ネイチャースナップのすすめ|格安中古で学ぶ一眼レフの基礎【露出編】キヤノン EOS Kiss Digital X / Kiss X2

小林義明
ネイチャースナップのすすめ|格安中古で学ぶ一眼レフの基礎【露出編】キヤノン EOS Kiss Digital X / Kiss X2

はじめに

前回の記事でピント合わせはだいぶ上手くできるようになっていることと思います。まだピンボケになってしまうことがあるという方は、カメラをうまく操作できるように練習を続けてみてください。

今回は露出に関する基本から、ちょっとした写真表現も含めてお話しします。これらのことを理解できると、写真がさらに面白くなっていきますので、読んで終わりではなく、実際に体験し、さらに理解して実践できるようになるといいでしょう。

少し大きくプリントしたときにも背景の富士山まではっきり見せたかったので、F22まで絞り込んで撮影した。AVモードでの撮影だが、シャッター速度が遅くなってカメラブレが起きる心配があったので、三脚を使ってブレを防ぐようにしている。絞りだけでなくシャッター速度も確認しながら撮影することが大切だ。明るい色が多いのでプラス補正をしている。
■撮影機材:CANON EOS Kiss X2 + TAMRON SP AF17-50mm F/2.8 XR Di II
■撮影環境:F22 1/50秒 +1EV補正 ISO100 WB太陽光

写真の明るさを調節する

スマホで撮影していると、AIがほどよく調節してくれるのでスマホ任せでもほぼ見た目に近い感じに撮れてしまいます。簡単でいいのですが、写真の明るさ=「露出」ということを意識しなくなってしまう原因でもあります。

一方で一眼カメラでは、撮影するときの画面に入る色合いやその面積に合わせて適切な露出の調節が必要になります。

露出を調節する操作を「露出補正」といいます。画面の中に明るい色が多い時はプラス補正、暗い色が多い時はマイナス補正が基本です。カメラの操作は「露出補正ボタン」を押しながらダイヤルを回すものが多いです。カスタマイズで直接露出補正できるものもあります。

Kiss Digital X、Kiss X2で露出を調節するときは、カメラ背面にある露出補正ボタンを押しながら、シャッターボタン手前の電子ダイヤルを回す。露出補正は頻繁に行う操作なので、ボタンを見ないでカメラを構えたまま操作できるように練習しよう。

(保存データ)

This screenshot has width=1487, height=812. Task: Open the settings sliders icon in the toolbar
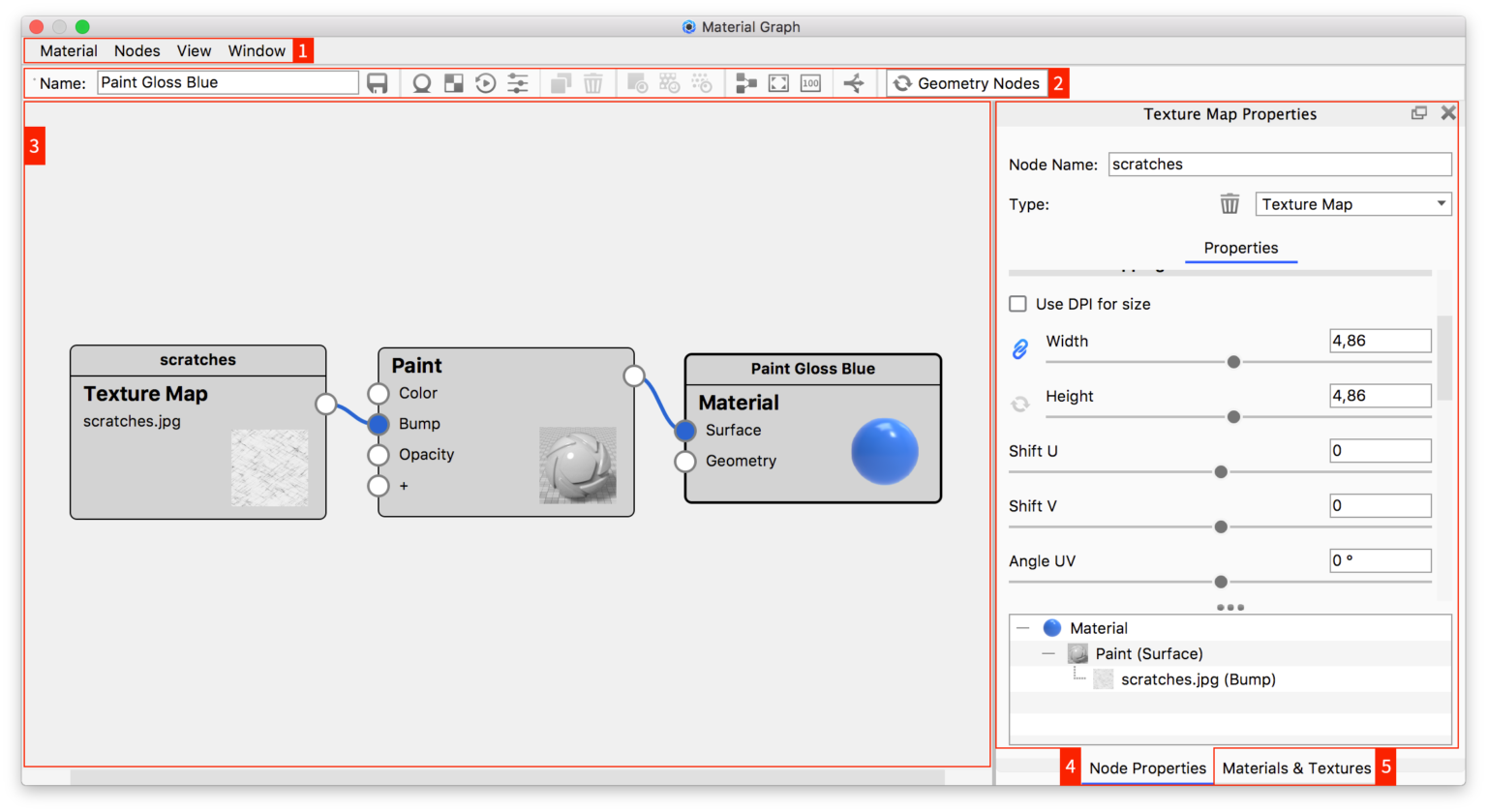tap(518, 83)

(やるべきこと)
1. 本文の内容を二文で要約してください。
2. 次の(a)から(c)の記述がそれぞれ本文と合っているかを「はい」か「いいえ」で答え、判断の根拠となる本文の語句をそのまま引用してください。
(a) スマホで撮影すると、AIが明るさを調節してくれる。
(b) 画面に暗い色が多い時は、プラス補正が基本である。
(c) 富士山を背景にした写真は、三脚を使わずに撮影された。
3. 本文によると、背景の富士山まではっきり見せるために、絞りはいくつまで絞り込まれましたか。

(結果)
1. 一眼カメラでは、画面に入る色合いやその面積に合わせて露出を調節する必要があり、その操作を露出補正という。明るい色が多い時はプラス補正、暗い色が多い時はマイナス補正が基本で、Kiss Digital XやKiss X2では背面の露出補正ボタンを押しながらシャッターボタン手前の電子ダイヤルを回して調節する。

2.
(a) はい。「AIがほどよく調節してくれる」
(b) いいえ。「暗い色が多い時はマイナス補正が基本です」
(c) いいえ。「三脚を使ってブレを防ぐようにしている」

3. F22です。